In the operation of the well-known diversity reception system, shown in FIG. 18, the reception signals obtained at feed points 3a, 4a are fed to a changeover switch through preamplifiers (not shown). A selected reception signal, e.g. at 3a, is then supplied to a tuning circuit 12 which includes a front-end unit, an IF circuit, a detector circuit etc. The tuning circuit 12 outputs a detection signal to a next stage such as a video amplifier and a color decoder.

The tuning circuit 12 includes a level detector for detecting a level or an amplitude of the reception signal and outputs a level detection signal a to a threshold level controller 14. The threshold level controller sets and holds a threshold level b for discriminating a decrease or increase of the level detection signal a. The level detection signal a and threshold level b are fed to a comparator 16 to be compared therein.
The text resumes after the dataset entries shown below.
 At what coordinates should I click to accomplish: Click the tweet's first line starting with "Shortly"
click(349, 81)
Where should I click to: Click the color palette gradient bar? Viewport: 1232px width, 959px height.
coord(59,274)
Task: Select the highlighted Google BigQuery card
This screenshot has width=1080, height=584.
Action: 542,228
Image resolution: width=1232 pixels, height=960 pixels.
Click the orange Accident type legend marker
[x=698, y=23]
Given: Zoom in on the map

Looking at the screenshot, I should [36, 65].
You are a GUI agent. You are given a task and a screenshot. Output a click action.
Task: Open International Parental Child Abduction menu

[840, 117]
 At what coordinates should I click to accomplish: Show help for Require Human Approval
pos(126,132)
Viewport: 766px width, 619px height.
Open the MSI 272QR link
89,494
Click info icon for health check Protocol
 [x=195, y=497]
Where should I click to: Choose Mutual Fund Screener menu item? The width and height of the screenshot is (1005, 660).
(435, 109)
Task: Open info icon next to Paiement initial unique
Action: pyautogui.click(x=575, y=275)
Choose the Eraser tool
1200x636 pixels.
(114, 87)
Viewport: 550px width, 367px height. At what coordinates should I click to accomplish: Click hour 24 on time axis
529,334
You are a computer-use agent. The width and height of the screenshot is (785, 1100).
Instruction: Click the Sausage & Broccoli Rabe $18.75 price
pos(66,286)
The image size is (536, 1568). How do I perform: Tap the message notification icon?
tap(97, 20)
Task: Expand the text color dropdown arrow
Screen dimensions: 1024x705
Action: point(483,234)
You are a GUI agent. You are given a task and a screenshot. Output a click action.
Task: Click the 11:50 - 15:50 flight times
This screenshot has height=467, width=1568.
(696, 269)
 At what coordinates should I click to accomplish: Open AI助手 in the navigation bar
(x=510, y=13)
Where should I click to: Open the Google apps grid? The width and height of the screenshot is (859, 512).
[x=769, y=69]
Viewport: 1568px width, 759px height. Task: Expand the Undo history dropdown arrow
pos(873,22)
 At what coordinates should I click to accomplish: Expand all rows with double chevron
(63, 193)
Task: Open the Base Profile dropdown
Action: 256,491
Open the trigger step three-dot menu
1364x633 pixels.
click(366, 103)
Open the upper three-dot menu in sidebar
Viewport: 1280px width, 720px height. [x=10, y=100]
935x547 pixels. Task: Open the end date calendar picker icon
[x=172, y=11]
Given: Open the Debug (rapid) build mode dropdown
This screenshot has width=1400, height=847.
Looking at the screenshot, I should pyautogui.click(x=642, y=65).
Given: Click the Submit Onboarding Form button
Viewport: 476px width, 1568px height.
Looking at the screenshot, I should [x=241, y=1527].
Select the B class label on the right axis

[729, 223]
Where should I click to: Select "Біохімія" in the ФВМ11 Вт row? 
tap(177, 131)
When the level detection signal a decreases below the threshold level b, a change-over signal c is generated in synchronism with a clock pulse e.g. 100 KHz supplied by a clock pulse circuit 18. The change-over signal c is fed to a trigger terminal of a steering flip-flop 20 to switch over. The switched Q and Q outputs of the flip-flop 20 are supplied to change-over switch 10 to change over the reception signal at the feed point 3a to a signal at the feed point 4a. Then, the reception signal from the antenna 4 having a higher level than the former is processed by the tuning circuit 12 and the signal level thereof is now discriminated at the comparator 16.

The Q output of the flip-flop 20 is supplied to a threshold level controller 14 to modify automatically the threshold level b in accordance with a change-over frequency. The threshold b is finely modified either downwardly or upwardly so as to increase the change-over frequency. Thus, the threshold level is finely adjusted just on the generally crossing level of two reception signals from the feed points 3a and 4a. At the crossing level of two reception signals, the change-over occurs most frequently.

The antenna wire 2 basically consists of a pair of antenna elements 3 and 4, which are arranged along an edge of the window glass 1 and respectively have feed points 3a and 4a. In order to allow easy handling of feeders, the feed points 3a and 4a are concentrated near a corner portion 1b of the window glass 1. The antenna element 3 extends clockwise about the center of the glass along an edge 1e from the feed point 3a, and the other antenna element 4 extends counterclockwise thereabout from the feed point 4a along an edge 1a.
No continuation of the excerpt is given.